EXERCISE PROMPT.
Copy the line containing "Task: Open the Hall of Fame button", then all lines after it up to and including the final line of the material, exactly and without additions.

GIVEN RECORDS.
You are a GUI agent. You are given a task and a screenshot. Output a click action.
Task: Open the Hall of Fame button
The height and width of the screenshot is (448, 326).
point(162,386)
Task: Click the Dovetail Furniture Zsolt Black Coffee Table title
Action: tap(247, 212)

RESPONSE AREA.
Task: Open the Hall of Fame button
The height and width of the screenshot is (448, 326).
point(162,386)
Task: Click the Dovetail Furniture Zsolt Black Coffee Table title
Action: tap(247, 212)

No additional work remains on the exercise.